パドリングツアーでも、酒の飲み会でも、彼の著書の話でよく盛り上がっている。
彼の多くの著書の中でも、僕が旅のお供として携帯しているのが、『街道を行く』のシリーズだ(全48巻)。
古街道を訪れて、その土地の風土や人文にまつわることを独自の史観を通して語られていく紀行文だが、司馬さんは“1冊の作品を書き上げるのに2トントラック1台分の資料を読み込んだ”という話が残っているくらい勉強家なので、知識量が半端ではない。
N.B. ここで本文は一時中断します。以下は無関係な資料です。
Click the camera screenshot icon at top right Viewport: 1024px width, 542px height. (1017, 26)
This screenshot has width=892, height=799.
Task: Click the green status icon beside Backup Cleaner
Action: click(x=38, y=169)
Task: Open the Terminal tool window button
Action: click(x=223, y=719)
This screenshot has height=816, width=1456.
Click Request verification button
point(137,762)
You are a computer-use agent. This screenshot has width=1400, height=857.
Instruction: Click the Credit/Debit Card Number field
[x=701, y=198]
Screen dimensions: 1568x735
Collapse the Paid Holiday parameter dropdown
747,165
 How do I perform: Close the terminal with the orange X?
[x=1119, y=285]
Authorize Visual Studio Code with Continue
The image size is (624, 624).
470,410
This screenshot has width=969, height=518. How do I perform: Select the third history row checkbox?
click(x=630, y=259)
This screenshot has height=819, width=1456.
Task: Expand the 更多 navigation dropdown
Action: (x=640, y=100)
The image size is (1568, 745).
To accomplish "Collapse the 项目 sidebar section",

彼の分かりやすい語り口が、独自の世界に我々を引き込んでくれる。
日本列島に割拠して住む部族国家がいかにして近代国家として成り立っていったのか、という全編に通じるテーマと共に、人文,風土,歴史が実際にその土地土地を訪れる司馬さんと、相棒の須田画伯の旅日記風に軽妙に綴られていく。
分かりやすく平明で、それでいてハッとさせられる示唆を含んでいる。
市原さんもこの本のDVD版を持っていて、いつもカヌーの行き帰りにミニクーパーの中で聞いているそうだ。
本当に楽しい本なので、まだ読まれていない方にもお奨めです。